*** Begin section ***
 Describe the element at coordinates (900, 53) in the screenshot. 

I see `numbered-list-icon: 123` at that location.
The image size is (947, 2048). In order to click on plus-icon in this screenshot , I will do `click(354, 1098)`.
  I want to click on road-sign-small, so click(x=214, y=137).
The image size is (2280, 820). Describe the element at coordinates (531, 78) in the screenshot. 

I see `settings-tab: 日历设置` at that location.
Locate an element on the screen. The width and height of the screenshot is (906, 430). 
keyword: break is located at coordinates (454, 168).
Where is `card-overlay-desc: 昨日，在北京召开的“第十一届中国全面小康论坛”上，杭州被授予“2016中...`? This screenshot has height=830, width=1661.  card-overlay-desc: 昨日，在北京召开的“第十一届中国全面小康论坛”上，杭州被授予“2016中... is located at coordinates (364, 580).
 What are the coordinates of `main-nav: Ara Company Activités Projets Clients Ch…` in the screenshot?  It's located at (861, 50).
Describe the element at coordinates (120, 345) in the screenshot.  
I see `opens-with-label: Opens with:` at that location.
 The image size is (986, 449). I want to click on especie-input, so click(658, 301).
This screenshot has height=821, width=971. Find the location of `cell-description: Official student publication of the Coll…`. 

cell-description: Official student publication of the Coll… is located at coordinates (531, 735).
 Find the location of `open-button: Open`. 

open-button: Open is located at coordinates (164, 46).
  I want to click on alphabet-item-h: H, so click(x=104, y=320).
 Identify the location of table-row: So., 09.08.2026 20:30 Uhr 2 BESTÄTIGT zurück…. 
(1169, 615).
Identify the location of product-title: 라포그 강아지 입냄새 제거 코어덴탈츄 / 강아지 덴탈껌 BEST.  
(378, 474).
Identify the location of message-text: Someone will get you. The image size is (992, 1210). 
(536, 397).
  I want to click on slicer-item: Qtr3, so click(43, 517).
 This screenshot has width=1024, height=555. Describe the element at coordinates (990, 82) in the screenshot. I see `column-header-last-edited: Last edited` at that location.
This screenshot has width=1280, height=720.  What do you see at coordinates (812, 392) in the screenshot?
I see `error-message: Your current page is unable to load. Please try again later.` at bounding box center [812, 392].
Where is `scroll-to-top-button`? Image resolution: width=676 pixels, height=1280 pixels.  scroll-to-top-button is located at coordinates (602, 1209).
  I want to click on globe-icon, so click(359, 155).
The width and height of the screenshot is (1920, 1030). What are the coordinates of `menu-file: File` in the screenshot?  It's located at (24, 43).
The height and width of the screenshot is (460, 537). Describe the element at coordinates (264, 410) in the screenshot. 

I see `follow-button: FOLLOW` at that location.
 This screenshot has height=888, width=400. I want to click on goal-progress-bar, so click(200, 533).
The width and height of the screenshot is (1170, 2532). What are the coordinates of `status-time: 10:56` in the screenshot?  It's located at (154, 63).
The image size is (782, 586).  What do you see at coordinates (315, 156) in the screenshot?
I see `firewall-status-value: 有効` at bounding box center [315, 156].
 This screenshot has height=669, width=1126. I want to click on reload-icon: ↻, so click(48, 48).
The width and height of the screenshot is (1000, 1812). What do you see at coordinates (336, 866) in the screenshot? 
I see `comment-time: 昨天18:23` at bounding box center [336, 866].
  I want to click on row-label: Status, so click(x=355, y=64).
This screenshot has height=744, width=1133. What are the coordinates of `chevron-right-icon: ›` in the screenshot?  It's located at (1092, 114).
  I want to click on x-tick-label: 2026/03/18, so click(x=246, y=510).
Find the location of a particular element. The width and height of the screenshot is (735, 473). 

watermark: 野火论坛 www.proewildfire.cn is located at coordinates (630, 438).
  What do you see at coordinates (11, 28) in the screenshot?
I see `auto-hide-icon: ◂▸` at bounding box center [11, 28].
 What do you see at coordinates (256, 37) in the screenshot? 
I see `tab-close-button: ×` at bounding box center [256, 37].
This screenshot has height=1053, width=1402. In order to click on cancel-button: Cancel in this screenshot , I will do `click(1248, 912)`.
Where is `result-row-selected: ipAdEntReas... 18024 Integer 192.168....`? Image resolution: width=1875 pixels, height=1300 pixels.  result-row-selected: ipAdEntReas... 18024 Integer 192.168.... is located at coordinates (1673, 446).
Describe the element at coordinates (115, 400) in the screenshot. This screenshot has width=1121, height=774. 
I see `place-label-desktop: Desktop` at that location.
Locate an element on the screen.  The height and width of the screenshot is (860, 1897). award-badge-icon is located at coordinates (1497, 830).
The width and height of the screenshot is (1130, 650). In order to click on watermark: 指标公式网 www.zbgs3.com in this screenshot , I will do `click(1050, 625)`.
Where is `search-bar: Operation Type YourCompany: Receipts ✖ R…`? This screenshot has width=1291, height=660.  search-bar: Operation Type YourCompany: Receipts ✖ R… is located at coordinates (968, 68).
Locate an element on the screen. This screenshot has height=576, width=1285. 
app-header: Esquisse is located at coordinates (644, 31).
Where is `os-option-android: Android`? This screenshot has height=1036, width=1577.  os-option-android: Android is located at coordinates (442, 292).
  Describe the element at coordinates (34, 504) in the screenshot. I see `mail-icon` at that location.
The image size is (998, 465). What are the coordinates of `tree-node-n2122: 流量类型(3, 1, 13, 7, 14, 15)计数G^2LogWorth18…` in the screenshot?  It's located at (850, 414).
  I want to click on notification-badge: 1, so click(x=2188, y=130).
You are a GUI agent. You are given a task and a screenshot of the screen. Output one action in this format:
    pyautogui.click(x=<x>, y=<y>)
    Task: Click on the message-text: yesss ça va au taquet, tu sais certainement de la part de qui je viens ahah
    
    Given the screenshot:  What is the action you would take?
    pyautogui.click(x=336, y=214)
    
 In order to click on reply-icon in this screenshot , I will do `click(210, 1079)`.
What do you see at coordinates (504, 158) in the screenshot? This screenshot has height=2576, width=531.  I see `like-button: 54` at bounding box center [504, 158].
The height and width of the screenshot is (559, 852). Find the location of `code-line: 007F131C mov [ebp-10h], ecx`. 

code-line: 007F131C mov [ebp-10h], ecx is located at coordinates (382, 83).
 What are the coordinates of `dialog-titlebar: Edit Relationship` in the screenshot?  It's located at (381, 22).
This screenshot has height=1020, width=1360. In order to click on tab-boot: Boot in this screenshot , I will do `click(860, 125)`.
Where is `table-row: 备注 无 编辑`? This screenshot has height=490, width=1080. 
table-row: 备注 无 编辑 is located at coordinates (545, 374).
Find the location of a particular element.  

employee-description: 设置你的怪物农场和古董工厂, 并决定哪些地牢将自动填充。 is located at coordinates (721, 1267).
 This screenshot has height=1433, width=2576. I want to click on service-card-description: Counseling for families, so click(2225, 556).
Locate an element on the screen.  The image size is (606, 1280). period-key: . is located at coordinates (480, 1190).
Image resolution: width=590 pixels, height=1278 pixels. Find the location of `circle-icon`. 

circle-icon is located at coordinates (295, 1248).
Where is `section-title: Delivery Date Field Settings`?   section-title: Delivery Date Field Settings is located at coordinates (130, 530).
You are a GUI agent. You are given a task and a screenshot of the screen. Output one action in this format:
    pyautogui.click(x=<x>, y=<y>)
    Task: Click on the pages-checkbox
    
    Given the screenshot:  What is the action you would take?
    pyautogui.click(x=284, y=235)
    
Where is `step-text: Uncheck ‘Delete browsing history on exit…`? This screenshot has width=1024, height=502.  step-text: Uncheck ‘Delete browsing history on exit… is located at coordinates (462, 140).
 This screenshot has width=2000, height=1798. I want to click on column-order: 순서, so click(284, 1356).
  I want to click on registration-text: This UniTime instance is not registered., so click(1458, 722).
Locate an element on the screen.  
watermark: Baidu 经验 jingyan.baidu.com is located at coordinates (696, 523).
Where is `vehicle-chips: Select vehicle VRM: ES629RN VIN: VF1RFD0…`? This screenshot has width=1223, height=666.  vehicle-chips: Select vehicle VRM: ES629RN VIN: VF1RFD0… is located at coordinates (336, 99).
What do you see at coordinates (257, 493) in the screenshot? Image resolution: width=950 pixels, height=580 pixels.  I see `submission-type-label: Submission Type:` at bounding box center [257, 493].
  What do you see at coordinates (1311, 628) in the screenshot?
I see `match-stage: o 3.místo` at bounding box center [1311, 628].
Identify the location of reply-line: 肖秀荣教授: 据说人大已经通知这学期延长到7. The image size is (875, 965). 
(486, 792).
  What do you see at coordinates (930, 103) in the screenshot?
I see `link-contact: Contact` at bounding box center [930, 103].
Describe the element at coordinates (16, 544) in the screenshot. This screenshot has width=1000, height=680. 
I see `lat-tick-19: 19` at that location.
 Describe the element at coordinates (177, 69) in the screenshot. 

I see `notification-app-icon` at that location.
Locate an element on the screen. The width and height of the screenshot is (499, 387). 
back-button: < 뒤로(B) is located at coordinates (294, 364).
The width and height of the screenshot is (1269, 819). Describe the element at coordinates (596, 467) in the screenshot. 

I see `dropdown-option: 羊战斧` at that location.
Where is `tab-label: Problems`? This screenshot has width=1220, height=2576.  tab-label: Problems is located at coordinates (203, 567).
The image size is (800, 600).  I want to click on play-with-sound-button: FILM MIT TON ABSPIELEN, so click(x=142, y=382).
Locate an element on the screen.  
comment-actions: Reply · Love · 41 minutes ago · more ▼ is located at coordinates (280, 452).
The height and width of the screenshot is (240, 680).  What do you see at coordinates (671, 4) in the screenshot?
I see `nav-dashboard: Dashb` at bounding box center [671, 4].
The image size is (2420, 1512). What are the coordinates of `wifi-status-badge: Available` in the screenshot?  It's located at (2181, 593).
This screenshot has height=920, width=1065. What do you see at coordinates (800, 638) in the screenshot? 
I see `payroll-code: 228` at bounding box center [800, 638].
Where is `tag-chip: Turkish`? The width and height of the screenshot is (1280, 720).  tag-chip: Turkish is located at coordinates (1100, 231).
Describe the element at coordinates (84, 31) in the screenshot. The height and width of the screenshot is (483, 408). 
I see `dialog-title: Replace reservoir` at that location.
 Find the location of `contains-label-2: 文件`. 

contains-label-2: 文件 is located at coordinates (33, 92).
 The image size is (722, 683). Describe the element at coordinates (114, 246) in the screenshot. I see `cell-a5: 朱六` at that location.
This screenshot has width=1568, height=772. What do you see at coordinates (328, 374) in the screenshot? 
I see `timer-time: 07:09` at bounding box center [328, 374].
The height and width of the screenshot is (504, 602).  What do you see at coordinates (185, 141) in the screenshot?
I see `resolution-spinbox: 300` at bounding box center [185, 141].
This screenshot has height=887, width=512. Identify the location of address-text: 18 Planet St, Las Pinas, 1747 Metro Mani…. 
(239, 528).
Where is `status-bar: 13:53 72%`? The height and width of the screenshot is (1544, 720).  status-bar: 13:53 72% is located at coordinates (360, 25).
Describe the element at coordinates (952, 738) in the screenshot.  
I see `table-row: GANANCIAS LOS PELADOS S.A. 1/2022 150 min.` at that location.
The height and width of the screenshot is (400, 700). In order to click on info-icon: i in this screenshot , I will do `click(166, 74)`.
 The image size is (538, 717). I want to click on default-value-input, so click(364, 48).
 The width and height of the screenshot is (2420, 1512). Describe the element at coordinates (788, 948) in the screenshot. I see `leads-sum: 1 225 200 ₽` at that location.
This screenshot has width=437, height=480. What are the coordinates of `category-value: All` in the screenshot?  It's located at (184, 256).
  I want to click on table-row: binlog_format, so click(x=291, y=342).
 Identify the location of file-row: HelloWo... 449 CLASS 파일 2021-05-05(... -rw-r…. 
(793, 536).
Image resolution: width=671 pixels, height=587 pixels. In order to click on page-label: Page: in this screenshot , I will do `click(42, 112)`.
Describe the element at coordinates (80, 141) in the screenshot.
*** End section ***
WHAT THIS TASK INVOLVES: Put everything from the entry line containing "Describe the element at coordinates (115, 400)" down to the one containing "coordinates (1497, 830)." into a Markdown table, skipping blank lines, with the columns Row and Line.

RESULT FOR THIS EXERCISE:
| Row | Line |
|---|---|
| 1 | Describe the element at coordinates (115, 400) in the screenshot. This screenshot has width=1121, height=774.  |
| 2 | I see `place-label-desktop: Desktop` at that location. |
| 3 | Locate an element on the screen.  The height and width of the screenshot is (860, 1897). award-badge-icon is located at coordinates (1497, 830). |